Our IT Executive Roundtables are invite-only events hosted by peers for peers that bring together a select group of senior IT leaders from across industries for topic-driven, intimate dialog on current trends and topics. The group met remotely to discuss redefining conversational commerce led by the CIO of a leading flower delivery company. This Session was sponsored by Aigo.
Conversational tools allow businesses to interact with their customers across multiple digital channels. They are a great way to deliver a humanlike support experience, answer questions, offer buying advice, and convert leads. Conversation data can also be aggregated and processed to determine customer expectations, and personalize future engagements. But how has conversational commerce evolved over the last few years? And how do you go about implementing it?
A participant stated that the original implementations of conversational commerce were limited to chatbots with predetermined decision trees. These chatbots would often trigger conversations based on preset keywords, without truly determining user intent. For example, if a user asked, “When was the last time I went to an ATM,” the chatbot would only recognize the word “ATM” and trigger the predefined function to display nearby ATMs. Soon, organizations realized that to truly engage with their customers, they must equip conversational interfaces with adaptive intelligence. Modern AI and ML techniques were used to develop the next generation of conversational commerce tools, which can deliver hyper-personalized conversations, at scale, for millions of users.

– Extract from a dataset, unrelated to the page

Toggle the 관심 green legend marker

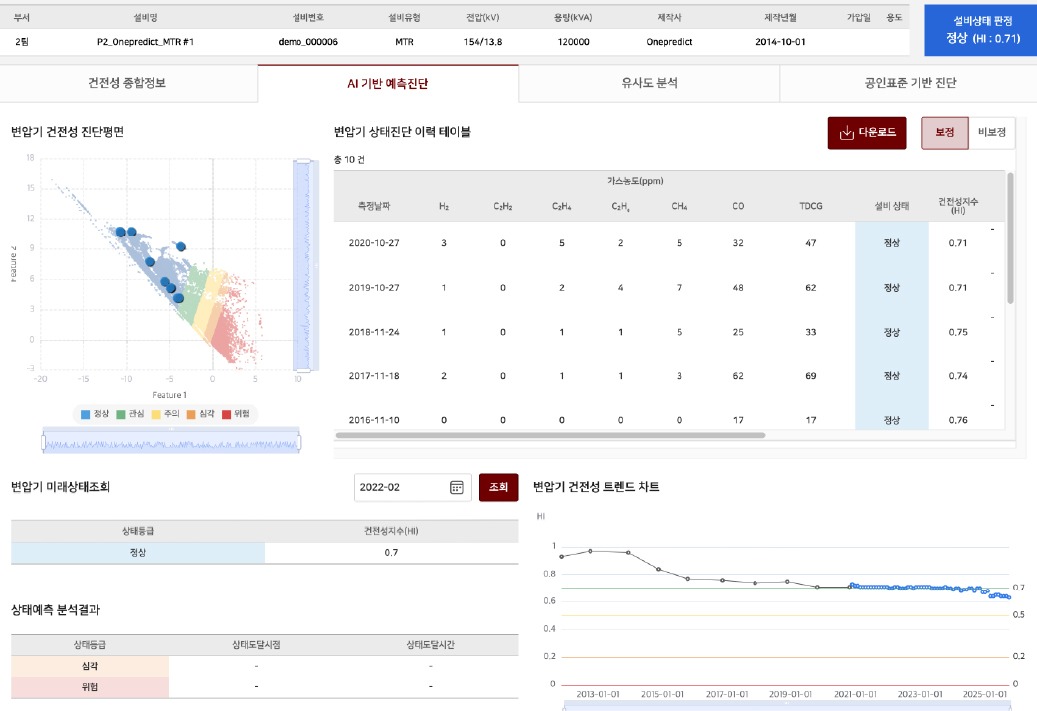[x=121, y=414]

A speaker remarked that it’s crucial to keep the chatbot response time to a minimum. Ensure that your NLP and predictive analysis don’t keep the customer staring too long at the bubble inside the box. Strike a balance between personalization and speed. Another important thing to focus on is context. Utilize any existing data to figure out whom you are talking to and what problem they are trying to solve. Remember, whenever a person opens a chatbot, you need to reestablish your relationship with them to have meaningful conversations. Context plays a pivotal role in this regard.

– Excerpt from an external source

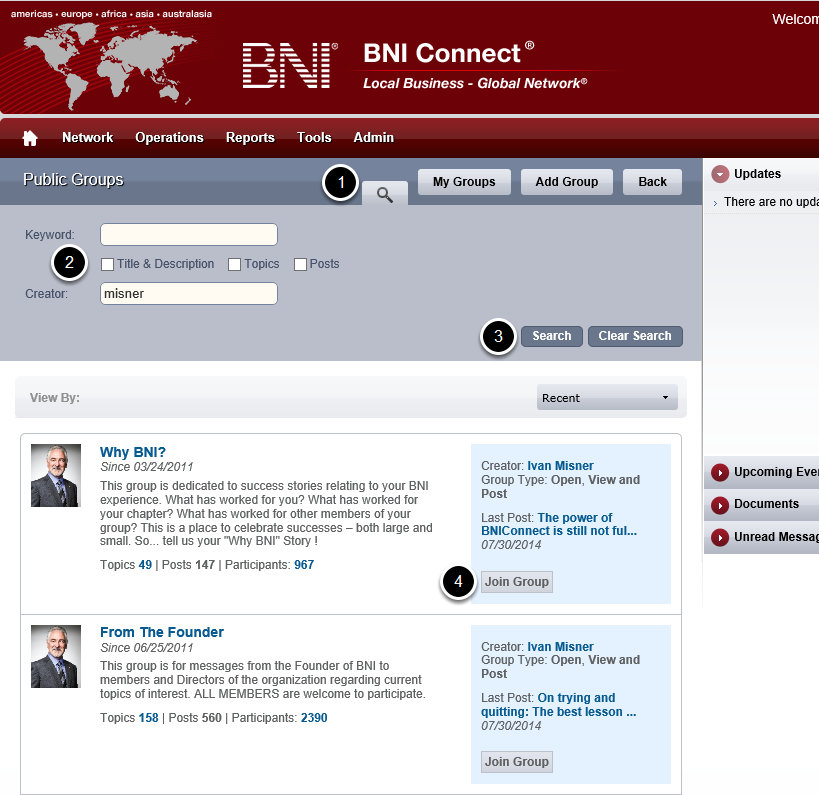Open the Recent view-by dropdown
The image size is (819, 795).
605,397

An executive said that you must consider your audience size while designing conversational commerce solutions. It will help you do proper capacity planning and design an infrastructure that is resilient and scalable. They also recounted a scalability problem they faced a few years ago when the number of concurrent connections to their system grew too large. To mitigate this, they reduced the amount of data at the edge and migrated their resources to a Kubernetes cluster running on a cloud platform. The cluster has been configured to auto-scale based on need.

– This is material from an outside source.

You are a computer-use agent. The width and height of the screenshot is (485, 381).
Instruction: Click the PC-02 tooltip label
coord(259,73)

An attendee told the audience that conversations with chatbots will be much more contextualized and valuable in the future. Instead of asking questions from customers to determine intent, chatbots will be able to recall stored data to drive personalized conversations. We can also expect conversational technologies to integrate directly with smart assistants, enabling customers to ask queries, place orders, and report feedback from anywhere, anytime.